▶ [Page extract]
1. East End Film Festival: 'Welcome to Leith'

The name may suggest extreme hipsterdom or movies shot entirely in rhyming slang, but the East End Film Festival is now the second-biggest annual cinema event in the capital, with 12 days of premieres, talks, short films, gigs, workshops and parties. The 18-strong competition strand covers everything from dramas like Ethiopian sci-fi ‘Crumbs’ and homegrown terrorism tale ‘Norfolk’ to docs like the soulful ‘Amy’ and this thunderous racism-in-America exposé, about a town taken over by white supremacists.

Hackney Empire, 291 Mare St, E8 1EJ. Fri Jul 3, 6.30pm. £11.60, £10.60 concs.


2. London on Film: 'Night and the City'

The BFI’s big summer season explores the capital on screen. This is a wonderfully bizarre film noir with Richard Widmark as a small time nightclub tout trying to hustle his way into the wrestling rackets, but finding himself the object of a murderous manhunt when his cons catch up with him. Set in a London filled with dark alleyways, it presents the city in neo-expressionist terms as a grotesque, terrifyingly anonymous trap.

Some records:
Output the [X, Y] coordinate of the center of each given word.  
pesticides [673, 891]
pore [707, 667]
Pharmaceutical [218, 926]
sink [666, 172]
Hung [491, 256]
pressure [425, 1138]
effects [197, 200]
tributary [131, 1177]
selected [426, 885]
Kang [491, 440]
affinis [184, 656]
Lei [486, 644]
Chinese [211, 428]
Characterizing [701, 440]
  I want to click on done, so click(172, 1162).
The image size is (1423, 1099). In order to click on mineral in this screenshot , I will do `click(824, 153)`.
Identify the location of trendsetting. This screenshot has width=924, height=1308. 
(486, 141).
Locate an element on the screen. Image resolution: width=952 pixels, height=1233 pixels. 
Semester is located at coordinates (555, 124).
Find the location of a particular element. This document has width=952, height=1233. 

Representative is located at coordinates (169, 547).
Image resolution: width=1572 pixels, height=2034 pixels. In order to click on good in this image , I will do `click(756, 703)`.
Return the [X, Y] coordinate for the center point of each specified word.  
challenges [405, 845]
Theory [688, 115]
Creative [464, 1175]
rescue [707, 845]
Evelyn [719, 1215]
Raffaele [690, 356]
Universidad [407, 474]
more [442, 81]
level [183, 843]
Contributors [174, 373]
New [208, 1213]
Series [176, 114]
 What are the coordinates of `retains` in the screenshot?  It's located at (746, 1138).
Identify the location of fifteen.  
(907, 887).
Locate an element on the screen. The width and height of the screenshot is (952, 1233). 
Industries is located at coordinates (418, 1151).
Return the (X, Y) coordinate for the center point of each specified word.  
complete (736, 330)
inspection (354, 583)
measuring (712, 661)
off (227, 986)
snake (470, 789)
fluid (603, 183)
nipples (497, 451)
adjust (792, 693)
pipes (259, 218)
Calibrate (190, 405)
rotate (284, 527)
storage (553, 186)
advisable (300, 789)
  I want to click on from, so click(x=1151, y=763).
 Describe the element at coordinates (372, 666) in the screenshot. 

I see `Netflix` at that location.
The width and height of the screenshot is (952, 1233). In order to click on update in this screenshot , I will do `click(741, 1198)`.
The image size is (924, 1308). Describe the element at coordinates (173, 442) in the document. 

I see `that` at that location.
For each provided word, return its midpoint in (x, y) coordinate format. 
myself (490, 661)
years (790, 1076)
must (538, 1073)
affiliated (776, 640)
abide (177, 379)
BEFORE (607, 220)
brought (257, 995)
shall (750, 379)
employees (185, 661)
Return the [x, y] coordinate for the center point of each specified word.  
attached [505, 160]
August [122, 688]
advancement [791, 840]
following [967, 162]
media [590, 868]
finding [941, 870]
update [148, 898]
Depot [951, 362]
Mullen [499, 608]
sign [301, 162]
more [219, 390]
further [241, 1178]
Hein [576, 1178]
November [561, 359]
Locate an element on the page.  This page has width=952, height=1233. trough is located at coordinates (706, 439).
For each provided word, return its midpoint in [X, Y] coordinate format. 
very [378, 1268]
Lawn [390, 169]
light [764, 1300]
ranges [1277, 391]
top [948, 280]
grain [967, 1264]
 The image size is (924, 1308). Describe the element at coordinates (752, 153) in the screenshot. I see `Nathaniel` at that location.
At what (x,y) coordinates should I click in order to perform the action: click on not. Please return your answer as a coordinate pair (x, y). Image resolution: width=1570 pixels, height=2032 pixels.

▶ [Aim 1]
Using the film listings above the data, answer these:
(a) How many days does the East End Film Festival last?
(b) What is the concession price for 'Welcome to Leith'?
(c) Who plays the nightclub tout in 'Night and the City'?
▶ [Aim 2] Can you turn the paragraph of the film listings that begins "The BFI’s big summer season" into a short bulleted list that keeps its main facts?
▶ [Aim 3] Write the next part of the film listings, picking up after the sentence that ends "terrifyingly anonymous trap."

▶ [Final result 1]
(a) 12 days
(b) £10.60
(c) Richard Widmark

▶ [Final result 2]
- The BFI's big summer season explores London on screen.
- 'Night and the City' is a wonderfully bizarre film noir.
- Richard Widmark plays a small-time nightclub tout trying to hustle into the wrestling rackets.
- His cons catch up with him, and he becomes the object of a murderous manhunt.
- Its London of dark alleyways appears in neo-expressionist terms as a grotesque, terrifyingly anonymous trap.

▶ [Final result 3]
BFI Southbank, Belvedere Rd, SE1 8XT. Fri Jul 3, 8.50pm. £8.35–£11.75.


3. ‘Loves of a Blonde’ + ‘Closely Observed Trains’

A glorious double bill of mid-’60s Czech New Wave wonders. ‘Loves of a Blonde’ is Milos Forman's second film, and a small gem. The story is almost classical in its simplicity: a girl meets a young pianist at a dance hall, and they spend a happy night together. But she takes the affair altogether more seriously than he does. ‘Closely Observed Trains’, meanwhile, is set during the German occupation but totally immersed in the problems of a young man taking his first job as an apprentice platform guard with the firm resolve to do as little work as possible while others slave.

Regent Street Cinema, 309 Regent St, W1B 2UW. Sun Jul 5, 2.30pm. £11, £10 concs.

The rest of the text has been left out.